Magnetic hyperthermia represents a minimally invasive approach to cancer therapy. It involves delivering magnetic nanoparticles, such as iron oxide, directly into tumours. When exposed to an alternating magnetic field (AMF), these nanoparticles generate localised heat approximately 42–46 degrees, selectively damaging cancer cells through protein denaturation, DNA disruption, and apoptosis, while sparing healthy tissue.

The true potential of this technique lies in its synergistic applications. Magnetic hyperthermia can sensitise tumours to chemotherapy and radiotherapy and nanoparticles can be co-loaded with drugs for triggered, heat-activated release.

Upon administration, VLPs are uptake by APC, like dendritic cells. VLPs can be presented by MHC-I or MHC-II, which are recognized by CD8+ and CD4+ T cells, respectively. For cellular response, CD8+ cells differentiate in cytotoxic T cells, releasing IFN-γ to exert their cytotoxicity activity in cancer cells. In humoral response, CD4+ cells differentiate into T helper cells (TH1/TH2), TH1 maintains the activity of cytotoxic T cells, and TH2 releases IL-4 and IL-10, inducing B cell activation. Once activated, B cells release IgG antibodies, enabling their antineoplasic effects. APC, antigen-presenting cells; IFN- γ, interferon-gamma; IgG, immunoglobulin G; IL-4/-10, interleukin-4/-10; MHC-I/II, major histocompatibility complex class I/II; TH, T helper cells; TNF-α, tumor necrosis factor-α; VLP, virus-like particles. Credit: Janaina Fernandes

Harnessing viral nanoparticles

Moving beyond synthetic systems, viral nanoparticles (VNPs) and virus-like particles (VLPs) leverage nature’s efficiency.

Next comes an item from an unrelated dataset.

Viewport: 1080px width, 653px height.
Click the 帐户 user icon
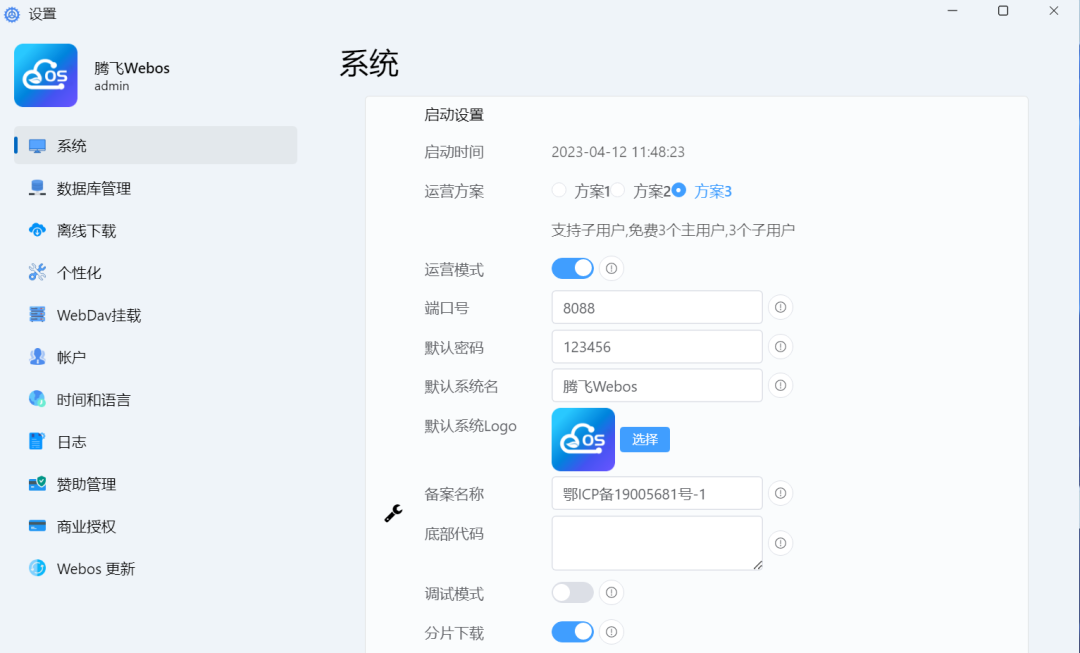[37, 356]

  • VNPs derived from plant, bacterial or mammalian viruses and may contain genetic material.
  • VLPs – a subclass of VNPs, are non-infectious since they lack a viral genome but retain the capsid structure.

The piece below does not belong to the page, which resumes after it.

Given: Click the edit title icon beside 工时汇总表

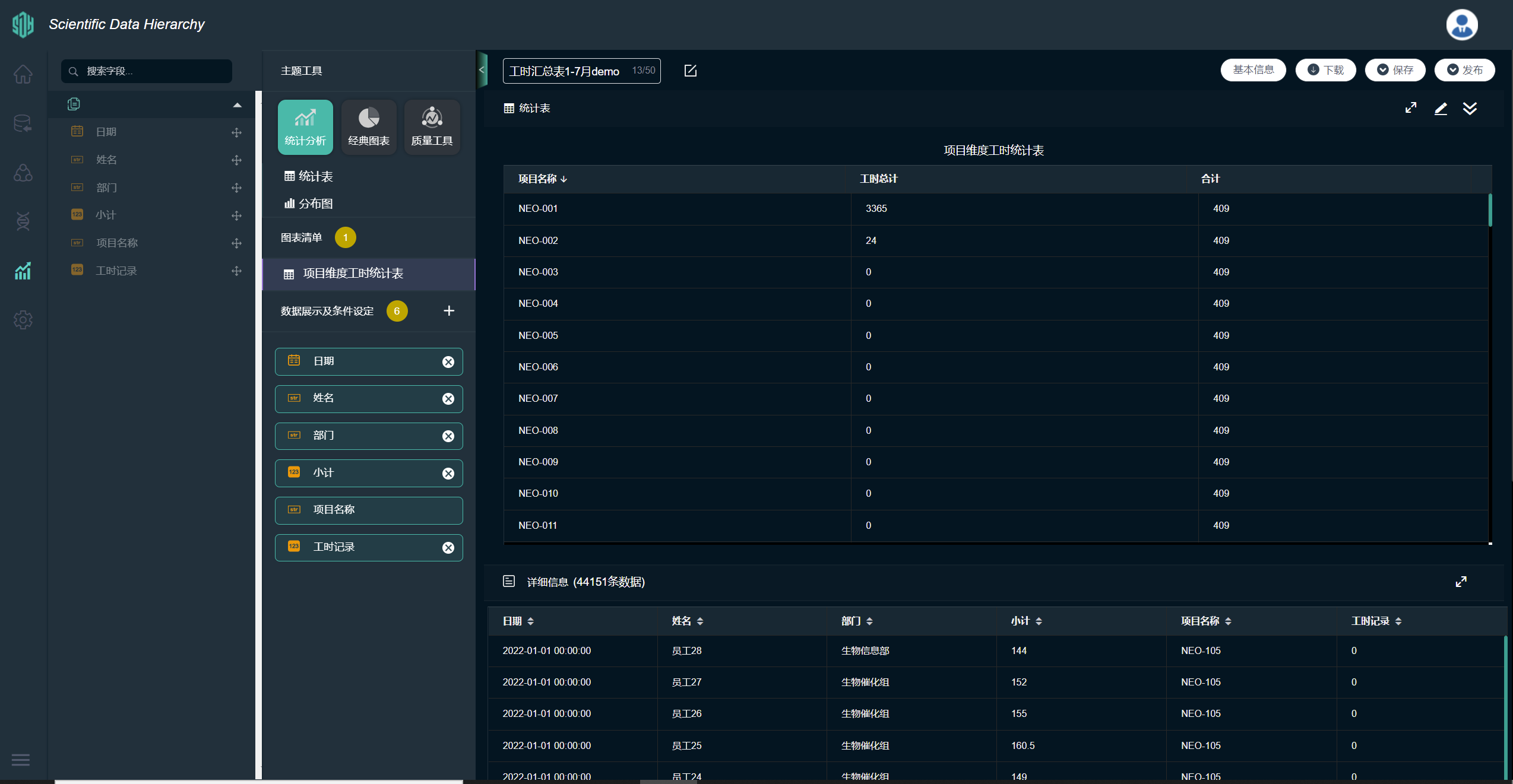Looking at the screenshot, I should 690,71.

Their innate biocompatibility, precise structural organisation and natural tropism make them ideal platforms for drug delivery. They can be produced in expression systems such as yeast, functionalised with targeting ligands and loaded with drugs, genes or imaging agents.

Upon administration, VLPs are taken up by antigen-presenting cells (APCs), such as dendritic cells. These can then present antigens via MHC-I or MHC-II, activating CD8+ cytotoxic T cells and CD4+ T helper cells, which in turn drive B cell activation and antibody production, enabling antineoplastic effects.

Combining strategies for maximum impact

The greatest advances in nanomedicine emerge when these technologies are combined:

  • VLPs and magnetic hyperthermia – VLPs can encapsulate chemotherapeutics, such as doxorubicin and be decorated with targeting molecules like folic acid. When paired with magnetic hyperthermia, localised heat triggers drug release directly within tumours, improving both specificity and efficacy.
  • Intranasal delivery for brain tumours – The blood-brain barrier (BBB) is a major obstacle for therapy. Intranasal delivery bypasses the BBB by transporting drugs directly to the brain via the olfactory and trigeminal nerves. This route is being explored for delivering oncolytic viruses and VLPs to treat aggressive brain tumours such as glioblastoma.
  • Hybrid nanocarriers – To overcome VLP limitations—such as payload capacity and stability—innovative hybrids are being developed. Examples include VLPs conjugated to gold nanoparticles for enhanced photothermal therapy, VLPs coated onto magnetic nanoparticles to improve dispersibility and biomimetic silica nanocages templated from VLPs to increase cellular uptake and biocompatibility.

Conclusions and future directions

The integration of advanced nanocarriers, VLPs and magnetic hyperthermia offers a multi-faceted, precision approach to treating cancer. While synthetic nanoparticles have already developed drug delivery, combining them with biologically inspired carriers and thermo-therapeutic strategies opens new possibilities for targeted, controlled drug release and immune activation.

However, challenges do still remain, particularly in large-scale manufacturing and clinical translation. Continued research is will be crucial to overcome these barriers and transform these promising approaches from experimental concepts into life-saving therapies.